Thanks, HandySolo. I found that yesterday, along with a couple of other similar posts, and I plan on reviewing it with my host to determine the best course of action.
Warning to others who are learning as you go….the learning curve jumps dramatically after a certain point 🙂
I thought I’d add that according to my host we’re on a server all by ourselves, so when we’re overloading the server, we’re overloading the entire server all by ourselves.
It coincided with the election (it is a political blog), but we do go down every now and then for 15 min at a time. Obviously something is wrong, and I just can’t figure out what it is.
Hopefully the cache will take care of the problem, otherwise I don’t know what else I can do (I don’t think the server upgrades are the issue here…at least according to my host).
Please forgive my ignorance and frustration, but that is what it looked like it was doing, and someone else who is a db expert agreed.
Tell your “db expert” that he needs to get more book-learnin’.
Yes, the query selects all posts and then reads the top 12. But the point is that it only SELECTS all posts. It only actually READS the top 12.

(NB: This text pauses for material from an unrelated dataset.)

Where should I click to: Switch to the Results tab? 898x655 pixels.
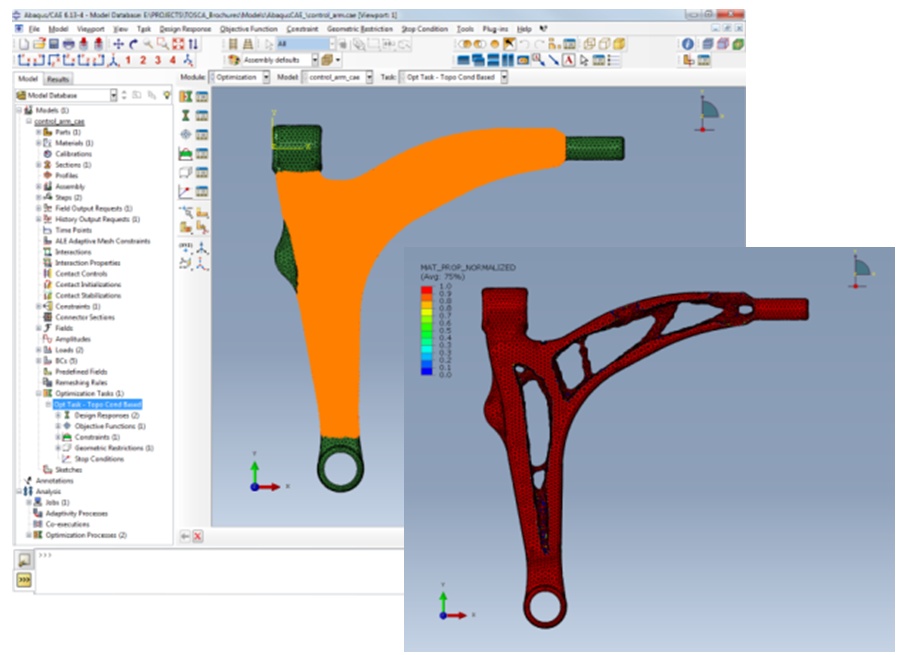click(57, 79)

Generally speaking, the most expensive part of a database query, assuming it’s indexed properly and such, is the data transfer. Since you’re not actually transferring 8000 posts over the wire, but only 12, then yes, that’s actually quite efficient.

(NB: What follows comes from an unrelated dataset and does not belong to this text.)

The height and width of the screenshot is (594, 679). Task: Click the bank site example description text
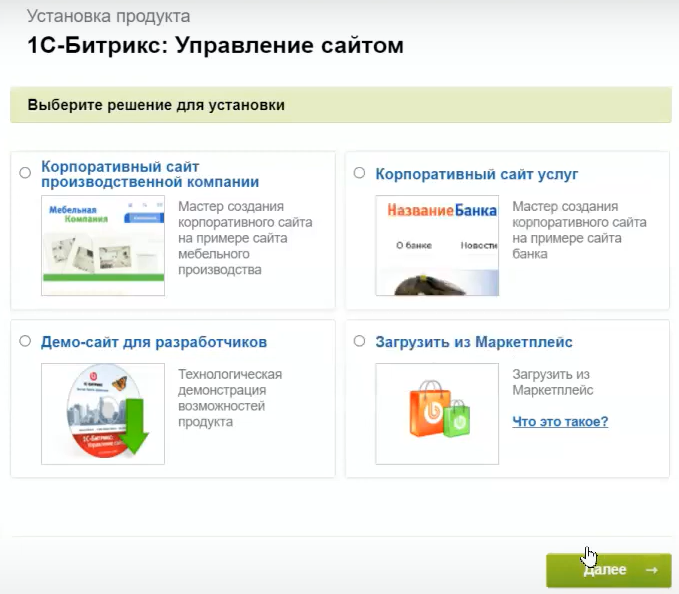click(x=579, y=230)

I can select all posts with a simple “select * from wp_posts”. That query runs in next to zero time. What makes a query take longer is not the amount of data that is being selected, it’s the operations being performed on that data.
Try doing an EXPLAIN on your query. With that, you can see how it’s optimizing the query, whether it’s doing sequential scan or indexed lookups, etc, etc.
I do this stuff daily. WordPress’s queries are extremely minimalistic. I commonly run queries in my own code which do JOINs on 11 tables and have 18 different parameters. These little piddly queries you’re talking about are nothing. You’ll get a much greater performance boost by a) caching pages and b) using a PHP optimizer like APC on your server.
Thanks, Otto42. I did EXPLAIN and didn’t know what I was looking at. What should I be looking for?
I also looked at the structure and it looks like there are indexes on the important fields within wp_posts. So that should be good, right?
I’m wondering if the problem we are having went away for some reason. I just got shell access, so I missed the outages, but I remember the host sending me a slice of a process script that was running. It seemed to match the above, except it was copying to tmp tables, which I was reminded of when I was just searching around on the support site for indexing mySQL.
I think all I can do now is just wait and see what happens.